Vietnam’s Market Upgrade: Potential Influx of Foreign Capital

10:05:05 AM | 5/6/2026

The decision to move Vietnam into the emerging market category places its stock market at the threshold of a new phase, accompanied by rigorous tests. As old barriers give way to global standards, a promising “billion-dollar” arena has officially begun, reserved for investors capable of adapting to stricter requirements.


Upgrading Vietnam’s stock market to secondary emerging status is expected to open a new phase of development

Clearing policy bottlenecks

On April 8, FTSE Russell officially confirmed the upgrade of Vietnam’s stock market from frontier to secondary emerging status, effective September 21. The key factor behind this shift is the improvement in market infrastructure. The FTSE Russell Index Governance Board (IGB) stated it is “satisfied with the progress in implementing the foreign securities ownership model, an essential factor supporting index replication.”

FTSE Russell’s confirmation of the upgrade roadmap reinforces the Government’s efforts to remove legal bottlenecks. In this context, Circular 08/2026 issued by the Ministry of Finance serves as a “passport” for Vietnam’s stock market to enter global capital markets. By introducing a non-prefunding mechanism, Vietnam has removed one of the biggest technical barriers for international institutional investors, allowing global securities firms and custodian banks to operate in line with international standards.

According to experts, Circular 08/2026 provides a solid legal framework that ensures fair access for foreign investors, helping improve liquidity and strengthen Vietnam’s position within the global financial system. Consistent implementation across regulators and financial institutions has created a safer and more transparent ecosystem. This is especially significant as the market capitalization of the FTSE Frontier Vietnam Index has increased fivefold, from US$11 billion in 2015 to US$59 billion in 2025, surpassing regional peers such as the Philippines in scale.

Foreign capital flow path

With legal barriers easing, attention has shifted to the path of foreign capital flows. The upgrade will not happen all at once but will be phased to maintain stability. Starting in September, the weighting of Vietnamese equities in global indices will gradually increase according to the schedule: 10% -> 20% -> 35% -> 35%. FTSE Russell indicates that this approach is designed to ensure the transition matches the market’s capacity.

Notably, active funds tend to deploy capital early in anticipation of the official inclusion date.

According to the Research Center of SSI Securities Corporation (SSI Research), about US$1.7 billion from passive funds (ETFs) is expected to flow into the market. Phased capital allocation, based on lessons from Saudi Arabia in 2019, is seen as a practical strategy to help the market absorb inflows steadily and avoid overheating. Vietcap Securities JSC (Vietcap) shares this view, suggesting that capital will come in gradually rather than in a sudden surge, giving domestic investors time to adjust.
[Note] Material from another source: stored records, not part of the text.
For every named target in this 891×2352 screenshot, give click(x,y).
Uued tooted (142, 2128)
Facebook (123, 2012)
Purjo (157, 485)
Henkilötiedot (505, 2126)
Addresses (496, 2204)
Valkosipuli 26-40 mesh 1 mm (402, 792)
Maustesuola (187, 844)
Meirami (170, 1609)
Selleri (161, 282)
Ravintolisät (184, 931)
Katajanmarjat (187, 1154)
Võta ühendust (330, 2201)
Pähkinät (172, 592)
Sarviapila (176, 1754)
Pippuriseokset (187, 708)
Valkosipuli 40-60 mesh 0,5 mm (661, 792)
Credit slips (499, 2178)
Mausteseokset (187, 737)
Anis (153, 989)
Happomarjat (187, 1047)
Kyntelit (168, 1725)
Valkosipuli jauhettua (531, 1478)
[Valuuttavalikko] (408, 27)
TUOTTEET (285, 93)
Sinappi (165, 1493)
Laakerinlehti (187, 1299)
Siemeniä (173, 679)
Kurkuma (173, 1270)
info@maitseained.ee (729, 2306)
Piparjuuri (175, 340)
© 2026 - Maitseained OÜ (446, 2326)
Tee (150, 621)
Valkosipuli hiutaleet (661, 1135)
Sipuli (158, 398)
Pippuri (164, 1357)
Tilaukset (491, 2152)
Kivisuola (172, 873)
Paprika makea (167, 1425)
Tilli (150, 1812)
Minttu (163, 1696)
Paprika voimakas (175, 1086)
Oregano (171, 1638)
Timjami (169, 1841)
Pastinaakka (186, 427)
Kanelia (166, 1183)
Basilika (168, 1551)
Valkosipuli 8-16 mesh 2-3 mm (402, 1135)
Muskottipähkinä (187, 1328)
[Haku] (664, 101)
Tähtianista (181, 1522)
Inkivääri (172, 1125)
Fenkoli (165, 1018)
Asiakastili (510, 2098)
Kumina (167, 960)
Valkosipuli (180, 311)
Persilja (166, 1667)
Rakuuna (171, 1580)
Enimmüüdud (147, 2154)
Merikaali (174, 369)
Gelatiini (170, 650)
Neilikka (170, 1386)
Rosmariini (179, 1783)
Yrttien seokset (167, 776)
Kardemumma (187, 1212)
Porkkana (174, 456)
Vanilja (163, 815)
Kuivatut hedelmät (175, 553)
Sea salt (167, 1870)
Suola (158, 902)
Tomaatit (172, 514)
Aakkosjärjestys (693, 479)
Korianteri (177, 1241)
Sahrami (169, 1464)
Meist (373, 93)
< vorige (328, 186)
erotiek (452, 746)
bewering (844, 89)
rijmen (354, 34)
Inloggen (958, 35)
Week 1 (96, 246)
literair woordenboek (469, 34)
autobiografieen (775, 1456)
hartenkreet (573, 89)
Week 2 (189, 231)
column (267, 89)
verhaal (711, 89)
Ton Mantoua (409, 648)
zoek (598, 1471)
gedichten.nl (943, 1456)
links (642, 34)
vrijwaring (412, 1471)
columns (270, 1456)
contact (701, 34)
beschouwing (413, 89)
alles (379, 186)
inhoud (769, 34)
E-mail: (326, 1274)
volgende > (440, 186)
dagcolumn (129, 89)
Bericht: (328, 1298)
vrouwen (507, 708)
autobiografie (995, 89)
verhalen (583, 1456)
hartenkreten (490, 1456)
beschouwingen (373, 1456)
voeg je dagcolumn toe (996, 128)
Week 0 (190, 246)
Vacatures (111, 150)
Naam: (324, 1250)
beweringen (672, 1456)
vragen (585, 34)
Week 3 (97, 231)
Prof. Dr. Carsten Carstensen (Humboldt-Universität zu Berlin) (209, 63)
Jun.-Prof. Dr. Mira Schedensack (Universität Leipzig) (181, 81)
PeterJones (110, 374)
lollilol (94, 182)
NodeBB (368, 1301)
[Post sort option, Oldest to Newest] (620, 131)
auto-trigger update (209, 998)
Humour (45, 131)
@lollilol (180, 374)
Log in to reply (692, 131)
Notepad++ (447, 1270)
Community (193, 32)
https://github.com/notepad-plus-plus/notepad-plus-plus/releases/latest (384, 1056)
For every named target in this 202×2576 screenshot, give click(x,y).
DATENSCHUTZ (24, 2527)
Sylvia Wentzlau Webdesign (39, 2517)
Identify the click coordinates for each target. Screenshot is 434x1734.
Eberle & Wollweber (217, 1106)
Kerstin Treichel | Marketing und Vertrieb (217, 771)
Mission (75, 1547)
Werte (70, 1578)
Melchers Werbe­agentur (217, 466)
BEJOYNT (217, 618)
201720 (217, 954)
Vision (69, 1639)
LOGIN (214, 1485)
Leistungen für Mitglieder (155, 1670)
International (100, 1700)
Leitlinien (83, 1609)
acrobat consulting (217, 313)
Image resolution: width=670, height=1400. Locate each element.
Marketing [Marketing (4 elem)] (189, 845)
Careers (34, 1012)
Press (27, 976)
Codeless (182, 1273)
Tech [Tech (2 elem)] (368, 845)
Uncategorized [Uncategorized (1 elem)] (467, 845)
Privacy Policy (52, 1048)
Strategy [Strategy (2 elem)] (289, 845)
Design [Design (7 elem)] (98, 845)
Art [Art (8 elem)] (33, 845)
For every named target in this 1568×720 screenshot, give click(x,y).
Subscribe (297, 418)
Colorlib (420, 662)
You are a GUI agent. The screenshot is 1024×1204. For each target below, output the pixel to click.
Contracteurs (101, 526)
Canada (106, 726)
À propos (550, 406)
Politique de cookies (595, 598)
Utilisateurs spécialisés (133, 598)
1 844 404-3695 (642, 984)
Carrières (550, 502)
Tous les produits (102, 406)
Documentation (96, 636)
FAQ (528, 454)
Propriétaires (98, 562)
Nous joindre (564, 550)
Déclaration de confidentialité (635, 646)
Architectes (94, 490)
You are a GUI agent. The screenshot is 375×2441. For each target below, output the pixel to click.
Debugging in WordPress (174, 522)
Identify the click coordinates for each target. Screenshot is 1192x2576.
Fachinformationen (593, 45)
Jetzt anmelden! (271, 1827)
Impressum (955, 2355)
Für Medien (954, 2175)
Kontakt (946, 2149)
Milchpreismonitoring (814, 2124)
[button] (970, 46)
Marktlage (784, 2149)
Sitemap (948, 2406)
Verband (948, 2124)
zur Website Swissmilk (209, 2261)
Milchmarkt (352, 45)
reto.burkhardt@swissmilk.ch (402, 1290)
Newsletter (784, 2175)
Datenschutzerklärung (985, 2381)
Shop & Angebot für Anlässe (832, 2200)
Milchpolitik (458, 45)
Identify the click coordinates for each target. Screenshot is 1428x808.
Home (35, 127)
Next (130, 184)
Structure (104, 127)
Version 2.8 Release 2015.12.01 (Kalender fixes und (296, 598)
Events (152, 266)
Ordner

Vietcap also assesses that joining larger markets such as China, India, and Brazil will reshape Vietnam’s position in global indices, supporting steady growth in market capitalization and the development of the domestic investor base.

Stocks aligned with foreign investor demand

A closer look at the list of 32 potential stocks under FTSE Russell’s review shows a clear preference for leading companies. Names such as HPG (Hoa Phat Group), VCB (Joint Stock Commercial Bank for Foreign Trade of Vietnam), VIC (Vingroup), VHM (Vinhomes), and FPT (FPT Corporation) represent not only large market capitalization but also strong compliance with liquidity and free-float requirements. Foreign capital is, in effect, focusing on the core strength of Vietnam’s economy through two main sectors: real estate (accounting for 39.9% of weighting) and financials (25.3%).

In the short term, however, SSI Securities Corporation points to challenges such as temporary pressure on liquidity and a narrowing gap between stock returns and bank deposit interest rates. This calls for more selective investment strategies. Sectors such as banking, including CTG (Vietnam Joint Stock Commercial Bank for Industry and Trade) and MBB (Military Commercial Joint Stock Bank), consumer goods, construction materials such as HPG (Hoa Phat Group), and technology led by FPT (FPT Corporation) are expected to act as relatively safe and promising options during periods of interest rate fluctuation.

Experts from SSI also caution that capital inflows will not be deployed in a single wave. Investment strategies should therefore focus on selectivity, targeting companies with positive earnings prospects in the first quarter and stocks with clear reclassification stories to capture institutional inflows more effectively.

The stock market upgrade creates an opportunity to attract strong capital flows that could open a new chapter for the financial market. As foreign funds begin to view Vietnam as an integral part of their emerging market portfolios, domestic companies face pressure to raise their standards to match the scale of incoming billion-dollar capital flows.